_THE PROBLEM_
Write out the material below word for word, from the line with "I want to click" to the line with "(822, 701).", including both of those lines. Leave the pictures out.

_MATERIALS PROVIDED_
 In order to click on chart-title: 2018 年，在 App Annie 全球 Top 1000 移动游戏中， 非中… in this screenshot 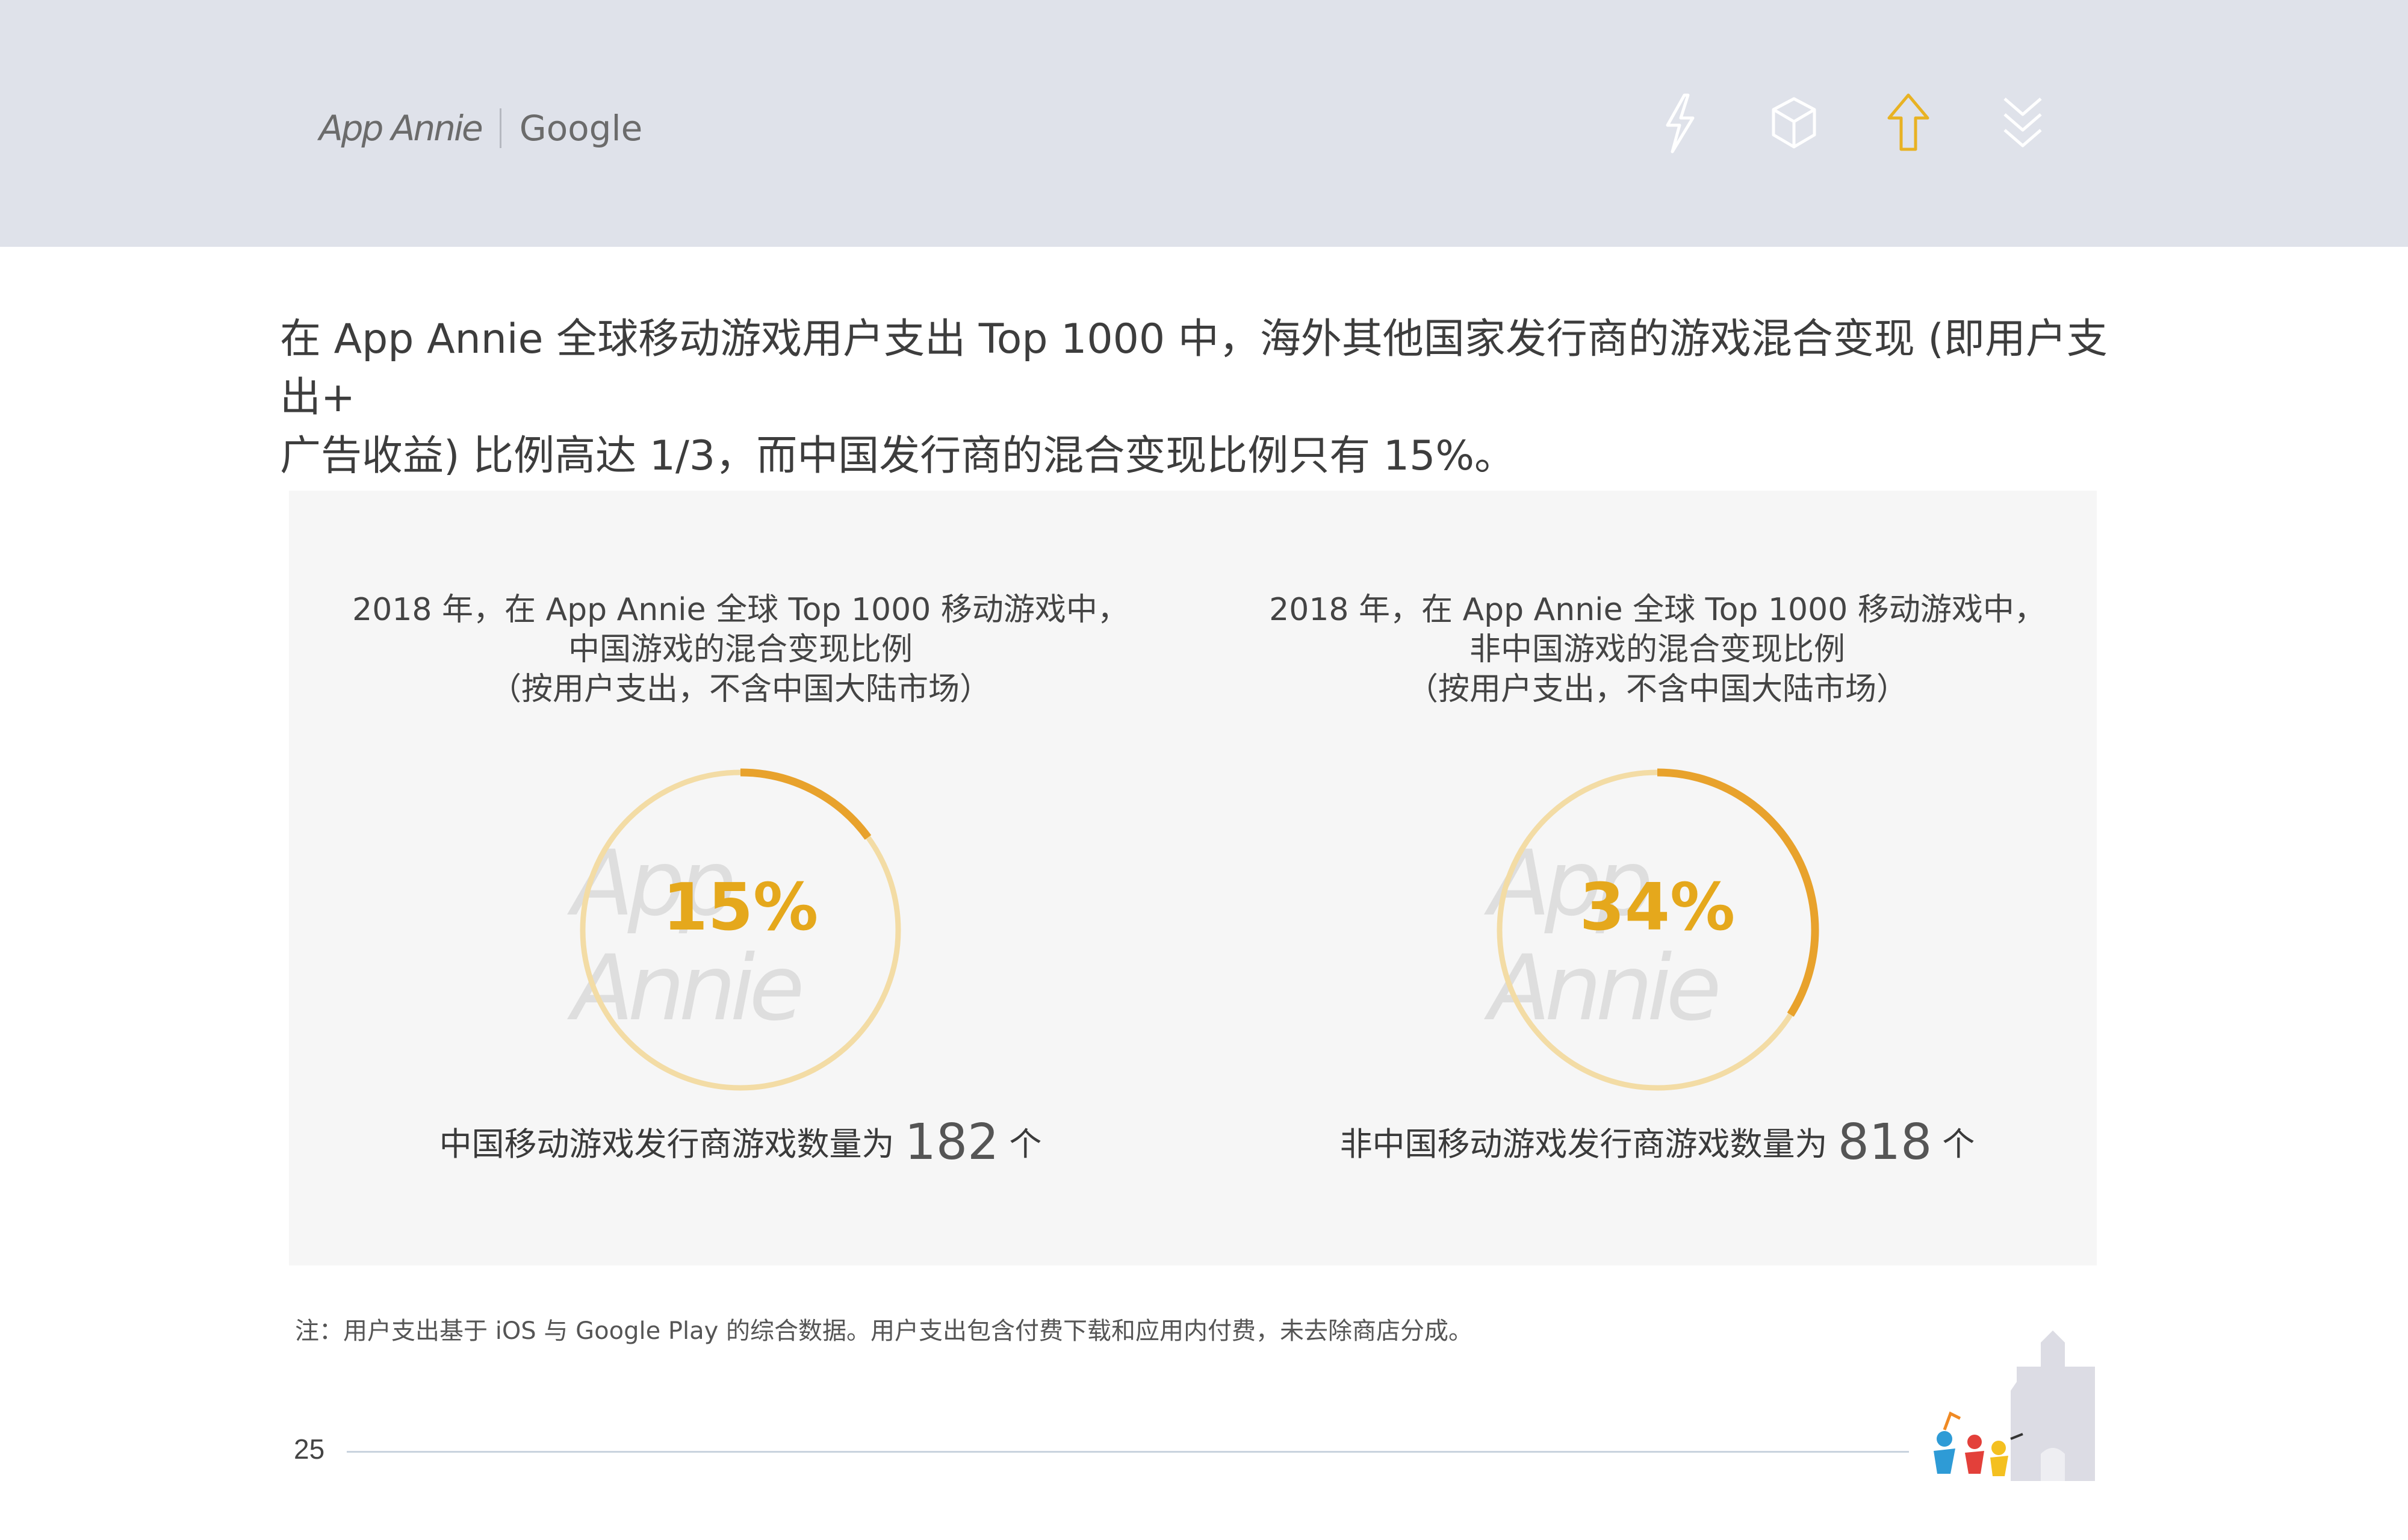, I will do `click(1658, 650)`.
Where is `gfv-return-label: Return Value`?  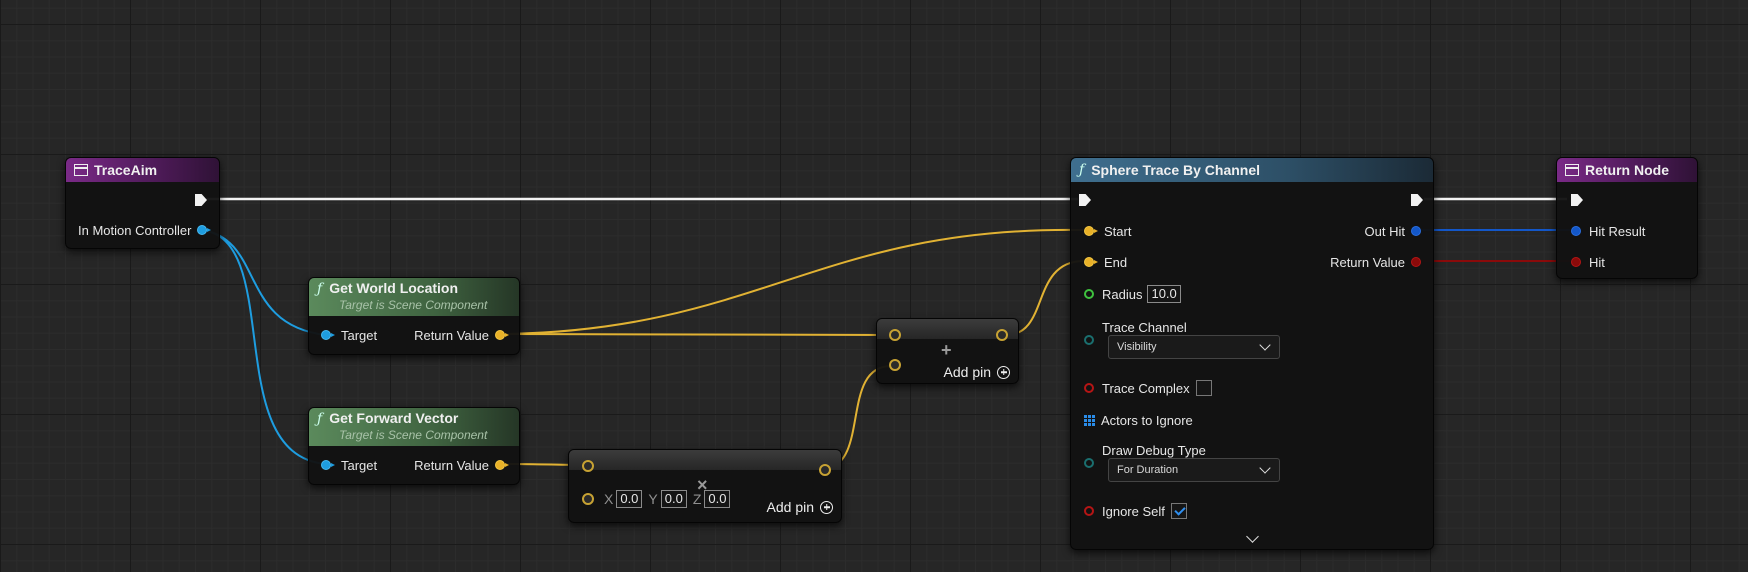
gfv-return-label: Return Value is located at coordinates (452, 465).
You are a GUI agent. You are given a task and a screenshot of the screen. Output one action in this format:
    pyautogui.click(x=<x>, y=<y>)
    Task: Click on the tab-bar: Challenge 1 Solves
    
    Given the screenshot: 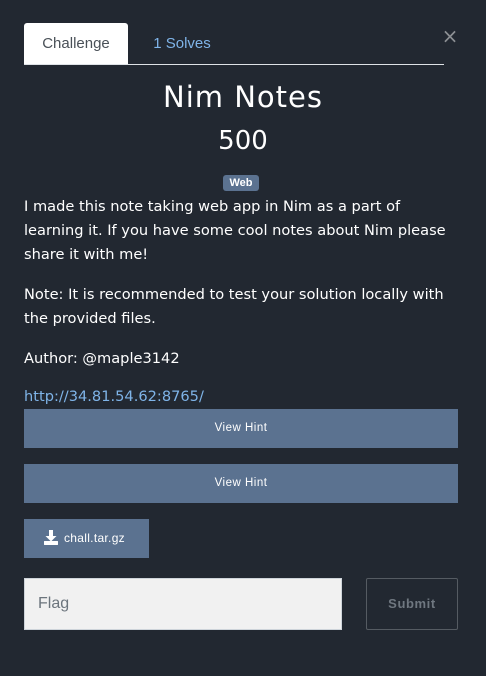 What is the action you would take?
    pyautogui.click(x=234, y=44)
    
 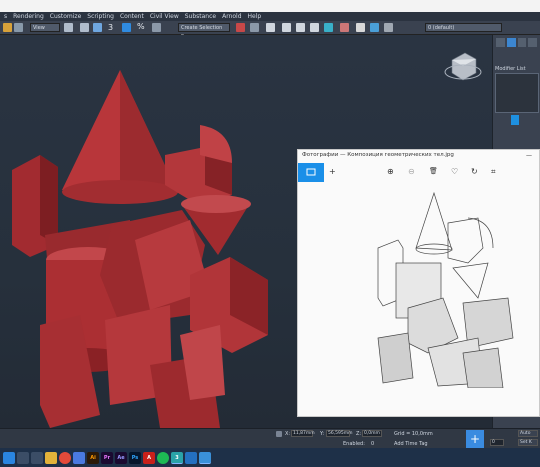 I want to click on set-key-button: Set K, so click(x=528, y=442).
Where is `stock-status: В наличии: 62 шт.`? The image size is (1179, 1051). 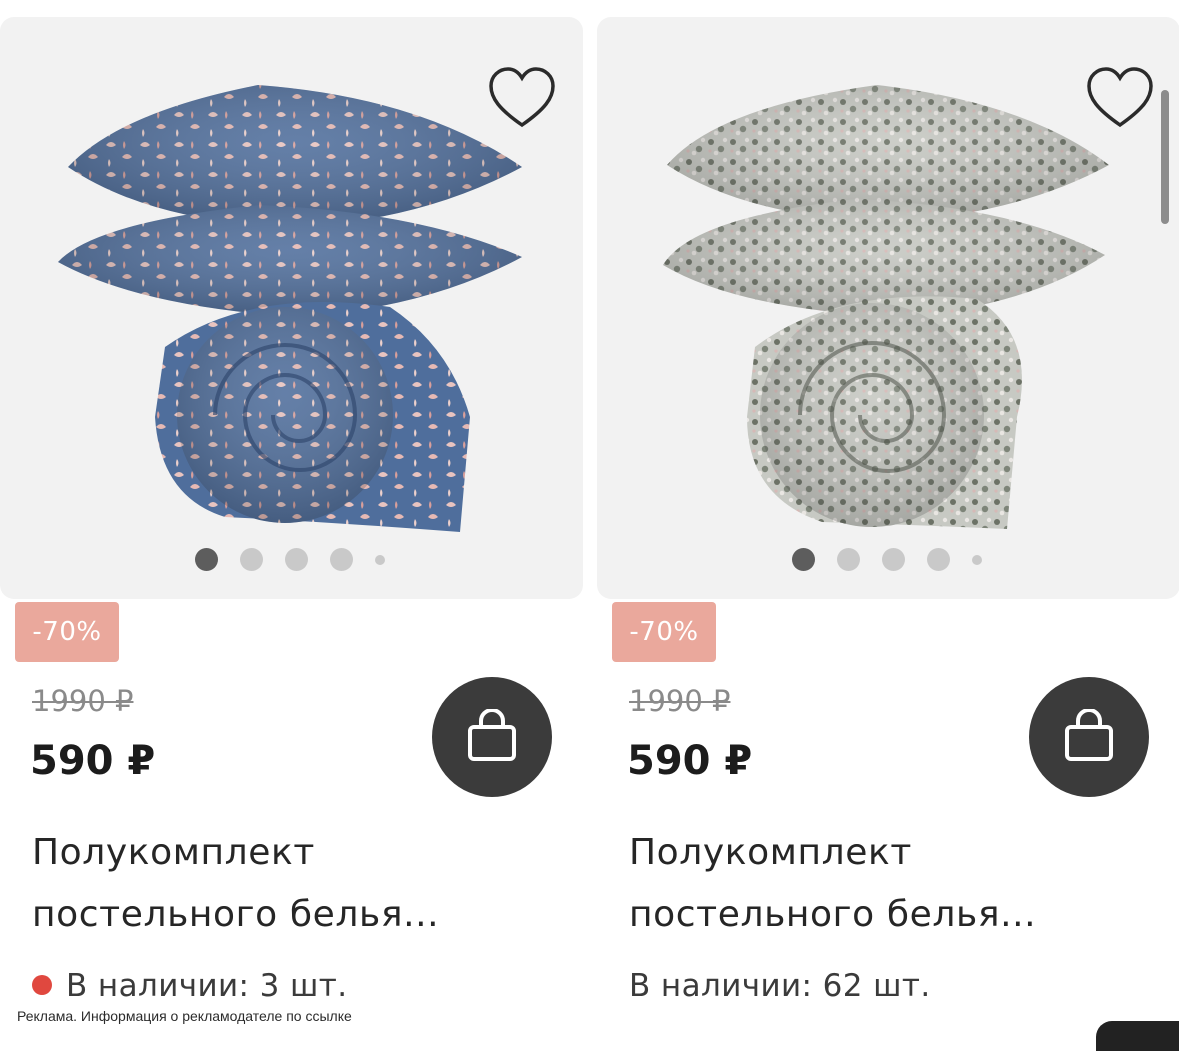
stock-status: В наличии: 62 шт. is located at coordinates (780, 986).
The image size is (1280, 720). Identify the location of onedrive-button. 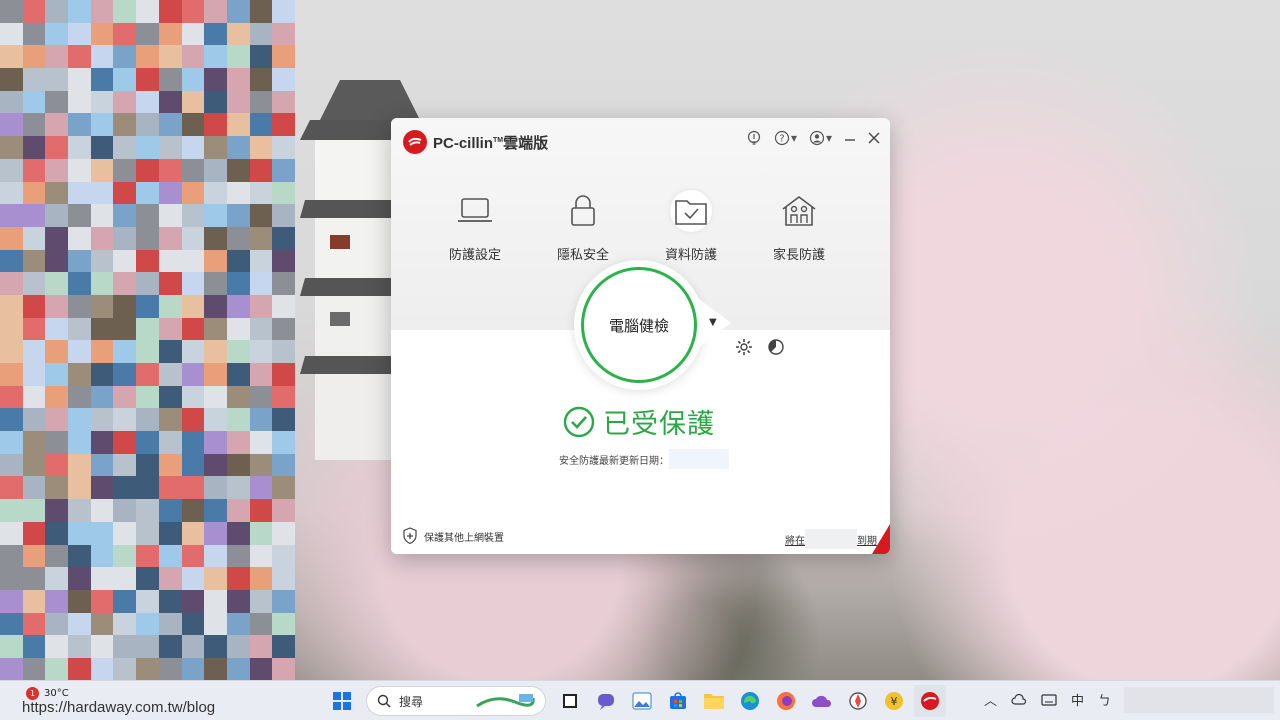
(822, 701).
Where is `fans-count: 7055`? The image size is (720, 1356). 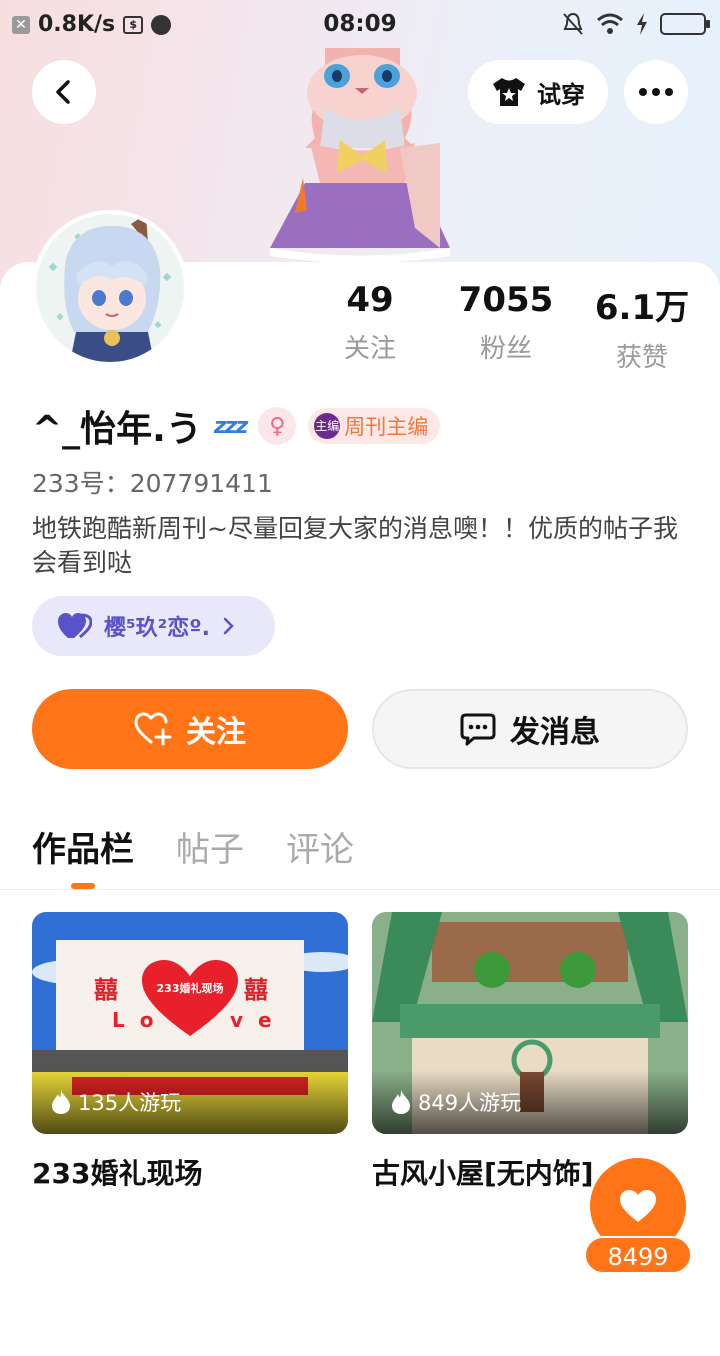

_SOLVED PROBLEM_
  I want to click on set-key-button: Set K, so click(x=528, y=442).
Where is `stock-status: В наличии: 62 шт.`? The image size is (1179, 1051). 
stock-status: В наличии: 62 шт. is located at coordinates (780, 986).
The image size is (1280, 720). Identify the location of onedrive-button. 
(822, 701).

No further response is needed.